Abortion Can Hurt Women – One Woman’s Account

Jane Frantz, Freelance Write and Community Columnist for The Post-Crescent, Appleton, Wisconsin
As we reflect on the anniversary of Roe v. Wade, I’d like to share a true story. I only tell it to help people understand that abortion can hurt women and usually causes more problems than it solves.
In 1985, I was 22 and working to pay my way through college. The summer after my freshman year, I got pregnant. Afraid, ashamed, and unable to fathom the thought of interrupting my education, I made a mistake I deeply regret. I had an abortion.
I know I’m not alone. By some statistics, women have had over 60,000,000 abortions since 1973 in the United States. Some suggest these numbers are conservative because some doctors who perform abortions don’t have to report them, like in California.
Women have abortions for different reasons. Surveys indicate that the majority of women have them because they lack the financial means or emotional support to carry the pregnancy out. Less than 5 percent choose to have an abortion because of medical reasons, rape, or incest. There are also women forced to abort by parents or significant others who see no other way out. I chose to abort because I was afraid of what others would think, couldn’t imagine how I could provide for a child, didn’t “plan” the pregnancy and didn’t want to accommodate the interruption, and was in a situation that I didn’t want others to know about.
I came to believe that what I did was terribly wrong. Unprepared for the intense emotional upheaval, it was difficult to articulate how I felt and so I kept it bottled up inside, quietly living in pain. People have tried to console me by telling me I was young; or that times were different; or that I did what I thought was right at the time. Unfortunately, that doesn’t make it any less painful.
Not all women regret their abortion, but many do. We manage to deny it for decades, but it lurks in the back of our minds, the depths of our hearts, and the pits of our stomach, leaving a legacy of pain that can manifest itself in psychological trauma, addictions, depression, physical illnesses, miscarriages, breast cancer, and, in some cases, suicide. It has a detrimental impact on our families and our employers.
It wasn’t until I knowledged what I did; repented, sought and received forgiveness from God; and grieved the life I recklessly discarded that I was able to forgive myself and begin to heal. Recently I realized that had I not aborted, my oldest child would be 21 this year. Not unlike a miscarriage, I will deal with the loss for the rest of my life; in essence, I’m serving a life sentence. However, a woman who miscarries may feel guilty because she doesn’t know what (if any) role she played in her child’s death. I know exactly what role I played.

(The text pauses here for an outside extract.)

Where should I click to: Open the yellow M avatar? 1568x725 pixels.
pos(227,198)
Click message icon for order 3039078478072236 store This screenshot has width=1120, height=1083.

A mother never forgets her child; whether “planned” or “unplanned.”
You may wonder why I would bear my soul on such a private matter. It is not for fame or glory, that’s for sure. I’ve shared my story many times over the past few years and it never gets any easier, but people tell me that are blessed by hearing it. Some share their own experience, often admitting it’s the first time they’ve done so. One woman, prompted by an article I wrote, told me her sister had had an abortion and committed suicide. She said she wished she had read the article sooner because she would have interacted with her sister differently.
On January 16, I joined a group of post-abortive women at the State Capitol in Madison (Wisconsin) as part of the national “Silent No More” awareness campaign. We shared our stories with legislators, health care professionals, and medical students to help them understand that abortion is seldom the answer. It is reassuring to know that other people (post-abortive women and men willing to share their stories) know exactly how I feel. Humbled by their candor, inspired by their courage, and affirmed by the audience response, I left the gathering full of hope instead of despair.

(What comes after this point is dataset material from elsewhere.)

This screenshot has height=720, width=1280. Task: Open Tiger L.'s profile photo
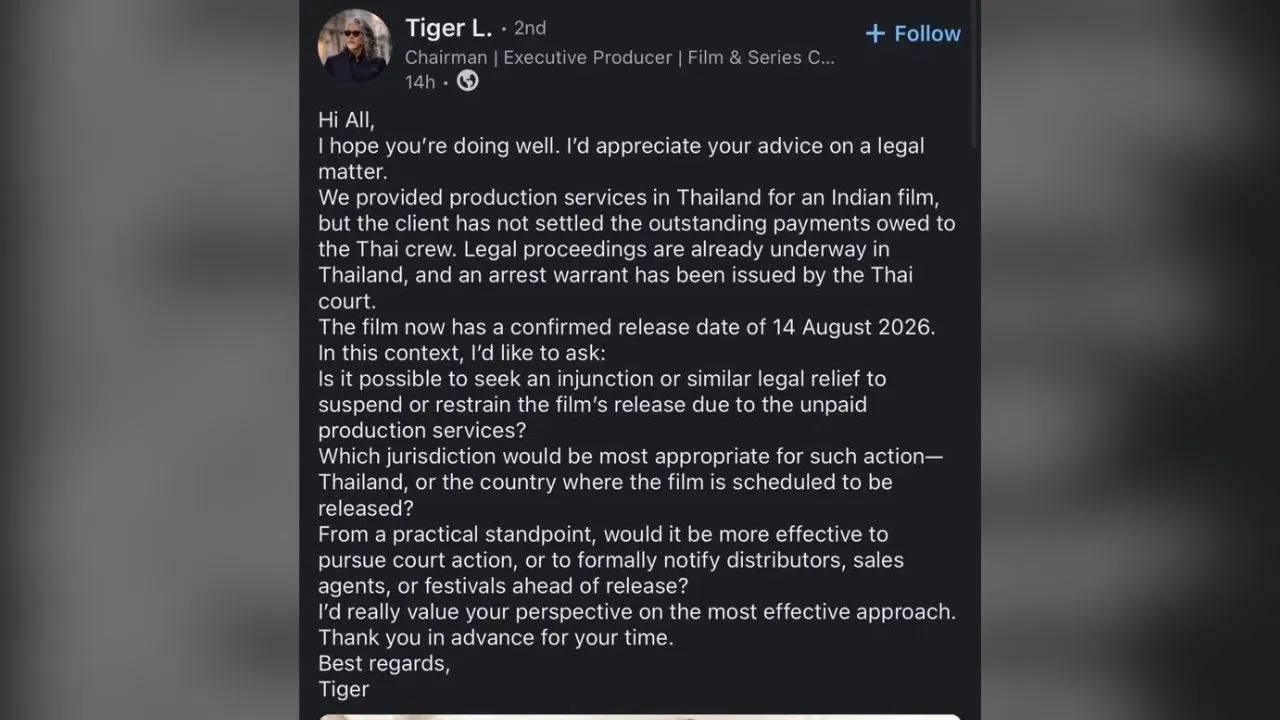pos(354,46)
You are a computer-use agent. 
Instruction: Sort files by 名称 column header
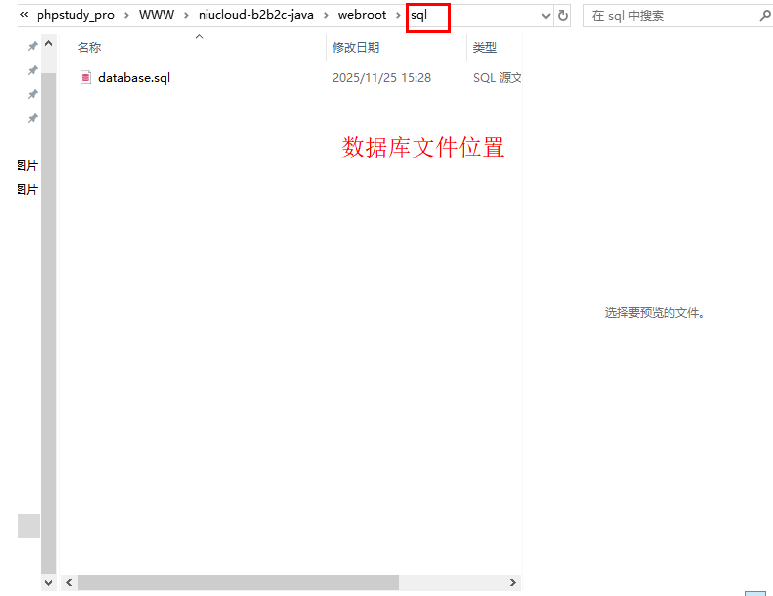tap(90, 48)
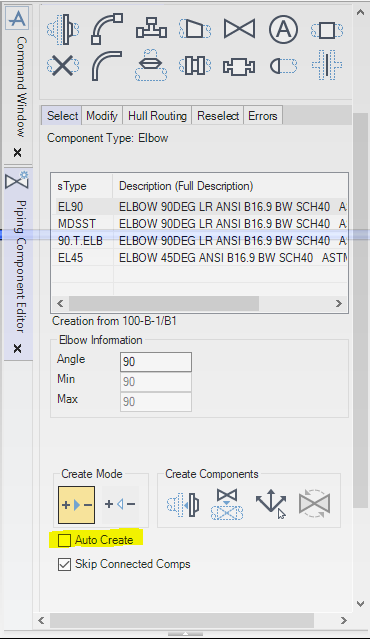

I’m not naive enough to think overturning Roe v. Wade will end the problem either. But I hope I live to see the day when abortion is the rare exception, rather than a method of birth control. A time when people value and respect life for the precious gift it is instead of debating the point at which it begins. (I’ve always wondered if it hadn’t begun, why did I have to end it?) An era when we are motivated more by a spirit of unconditional love, nonjudgmental support and forgiveness than we are by defending a woman’s “right” to take her own child’s life, and potentially ruin her own.